March 29, 2024

Checking Privilege in the Animal Kingdom

Next, she’s planning to expand her survey, looking at wealth and privilege across thousands more animal species.

“The use of terms like ‘privilege’ and ‘perpetuating the cycle of privilege’ is a little bit unusual” in animal research, said Jenny Tung, an evolutionary anthropologist and geneticist at Duke University who focuses on how social factors affect health in primates. “In part because they’re a bit loaded for us as humans to read.” But she thinks the idea of using a human lens to look at how animals pass down resources has promise.

“That is potentially tremendously useful,” Dr. Tung said. The idea “opens up a whole tool chest of ways to understand” where inequality comes from among animals, she said.

Siobhán Mattison, an evolutionary anthropologist at the University of New Mexico who has studied inequality in human societies, also thinks that combining the anthropology of privilege with animal biology has potential. “Humans are animals,” she said. “We are undoubtedly influenced by some of the same things that drive inequality in other animals.”

That doesn’t mean animals can answer every question about how inequality arises in humans, Dr.
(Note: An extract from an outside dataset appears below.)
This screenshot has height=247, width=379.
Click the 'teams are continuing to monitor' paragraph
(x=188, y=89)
Mattison added: “Humans are vastly more cooperative than most other species.” Our cultural institutions can reinforce inequality, she said, but they can also fight against it.
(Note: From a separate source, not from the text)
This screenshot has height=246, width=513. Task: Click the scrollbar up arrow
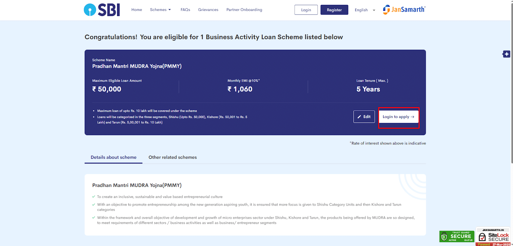point(512,2)
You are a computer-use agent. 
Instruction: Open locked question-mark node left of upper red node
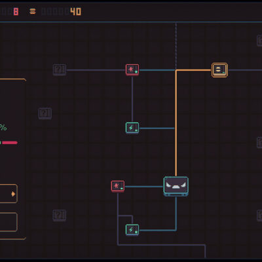pos(60,70)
Although Dr. Smith is primarily hoping that insights from humans can teach her more about inequality in animals, she does think the science could work in the opposite direction too. Some of the rules scientists discover in animals might apply to humans.

She stresses, though, that finding inequality in nature isn’t the same as justifying it. Her research “could be misinterpreted as saying, ‘Well, it exists everywhere, so we can do nothing about it,’” Dr. Smith said.